Disseram, também, que o patrimônio deles foi construído com muito trabalho, além da herança oriunda da mãe da esposa.

O requerido, como filho mais velho, afirmou que sempre acompanhou o pai em suas negociações e tratativas, mas jamais utilizou qualquer recurso financeiro para aquisição de bens, pois, se assim fosse, não haveria qualquer disponibilidade para os genitores que, inclusive, realizaram a construção do imóvel residencial. Também apontam ser inverídica a afirmação de que os requerentes não firmaram as procurações e desconheciam o patrono. Pediram a realização de perícia grafotécnica.

A sentença

Apesar do farto material e narrativas detalhadas, a sentença do juiz Paulo Henrique Stahlberg Natal, assinada nesta segunda-feira (26/2) foi objetiva.

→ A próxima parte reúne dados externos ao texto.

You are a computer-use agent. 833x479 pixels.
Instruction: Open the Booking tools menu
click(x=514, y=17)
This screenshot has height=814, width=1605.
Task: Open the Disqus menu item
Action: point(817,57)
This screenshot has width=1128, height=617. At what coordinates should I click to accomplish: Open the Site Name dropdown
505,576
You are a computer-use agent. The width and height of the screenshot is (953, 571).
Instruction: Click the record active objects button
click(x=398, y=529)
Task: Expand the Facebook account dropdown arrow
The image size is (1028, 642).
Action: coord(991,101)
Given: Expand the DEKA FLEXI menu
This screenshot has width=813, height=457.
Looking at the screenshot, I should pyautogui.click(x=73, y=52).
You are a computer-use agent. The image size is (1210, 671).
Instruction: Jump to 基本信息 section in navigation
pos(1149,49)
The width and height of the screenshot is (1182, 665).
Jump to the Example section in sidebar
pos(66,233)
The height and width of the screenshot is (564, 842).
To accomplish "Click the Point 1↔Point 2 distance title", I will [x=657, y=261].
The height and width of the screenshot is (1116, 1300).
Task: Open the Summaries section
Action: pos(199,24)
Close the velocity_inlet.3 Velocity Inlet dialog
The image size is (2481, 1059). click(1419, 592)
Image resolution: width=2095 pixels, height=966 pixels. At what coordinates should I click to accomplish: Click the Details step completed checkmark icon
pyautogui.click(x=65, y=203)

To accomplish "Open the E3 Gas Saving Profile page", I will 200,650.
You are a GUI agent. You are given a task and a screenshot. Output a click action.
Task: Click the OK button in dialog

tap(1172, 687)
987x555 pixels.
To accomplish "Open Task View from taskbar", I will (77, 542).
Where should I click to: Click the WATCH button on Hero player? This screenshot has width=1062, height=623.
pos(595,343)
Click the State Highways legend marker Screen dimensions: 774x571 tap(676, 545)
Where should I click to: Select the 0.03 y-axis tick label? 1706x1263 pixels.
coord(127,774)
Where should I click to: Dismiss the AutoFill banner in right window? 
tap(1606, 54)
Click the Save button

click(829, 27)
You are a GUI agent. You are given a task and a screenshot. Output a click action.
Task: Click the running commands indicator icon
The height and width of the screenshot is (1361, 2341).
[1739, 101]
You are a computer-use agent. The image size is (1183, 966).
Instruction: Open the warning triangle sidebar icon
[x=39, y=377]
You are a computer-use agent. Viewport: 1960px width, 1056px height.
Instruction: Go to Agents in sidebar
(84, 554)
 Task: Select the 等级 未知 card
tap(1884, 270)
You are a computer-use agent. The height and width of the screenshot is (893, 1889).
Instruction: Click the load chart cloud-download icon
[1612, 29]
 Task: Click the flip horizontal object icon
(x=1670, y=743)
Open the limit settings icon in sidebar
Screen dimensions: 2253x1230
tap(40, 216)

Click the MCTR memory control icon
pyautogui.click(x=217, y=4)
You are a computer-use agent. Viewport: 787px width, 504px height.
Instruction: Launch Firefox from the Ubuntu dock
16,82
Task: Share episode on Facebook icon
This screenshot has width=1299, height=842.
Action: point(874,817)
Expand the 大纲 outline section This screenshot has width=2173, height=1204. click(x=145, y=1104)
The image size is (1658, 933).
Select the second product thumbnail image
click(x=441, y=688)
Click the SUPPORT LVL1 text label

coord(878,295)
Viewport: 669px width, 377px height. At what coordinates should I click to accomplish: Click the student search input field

“No caso concreto, os requerentes justificaram a complexidade fática e probatória que envolve o impasse, delineado no âmbito familiar, além dos aspectos custosos para atingimento dos documentos que somente foram totalmente angariados em 16/05/2022. Sendo assim, constatada as consequências lesivas decorrentes do evento danoso praticado pelos requeridos, procedeu-se ao ajuizamento da presente ação somente em 03/07/2023. Ocorre, contudo, que os requerentes afirmaram na petição inicial que tomaram conhecimento sobre a falsificação das assinaturas contidas nas procurações, que deram ensejo ao processo de arrolamento, em 2017, motivando, após, a notificação dos requeridos sobre os fatos em 2019, em que pese a reiteração, em 2022, demonstrando terem [no ano de 2017] ciência inequívoca sobre as consequências lesivas decorrentes do suposto evento danoso praticado pelo núcleo requerido. Registra-se que, independente de quando conseguiram as demais certidões, não havia motivação para a demora do ajuizamento da demanda indenizatória”.

A questão neste caso foi o tempo levado para a ação. Conforme o magistrado, “ciente de que o termo inicial da prescrição é contado a partir ciência da violação do direito, na essência do princípio da actio nata, a pretensão se encontra ofuscada. Conquanto não haja prova indiciária que crave a data na qual os requerentes tiveram conhecimento dos fatos, nada nos autos induz convicção em data diversa, considerando, em especial, a data da notificação extrajudicial operada”.

A ação foi julgada improcedente. O juiz não verificou a existência de conduta de má-fé pelos requerentes, como pediu o irmão requerido.

A família pode recorrer ao Tribunal de Justiça de São Paulo (TJSP).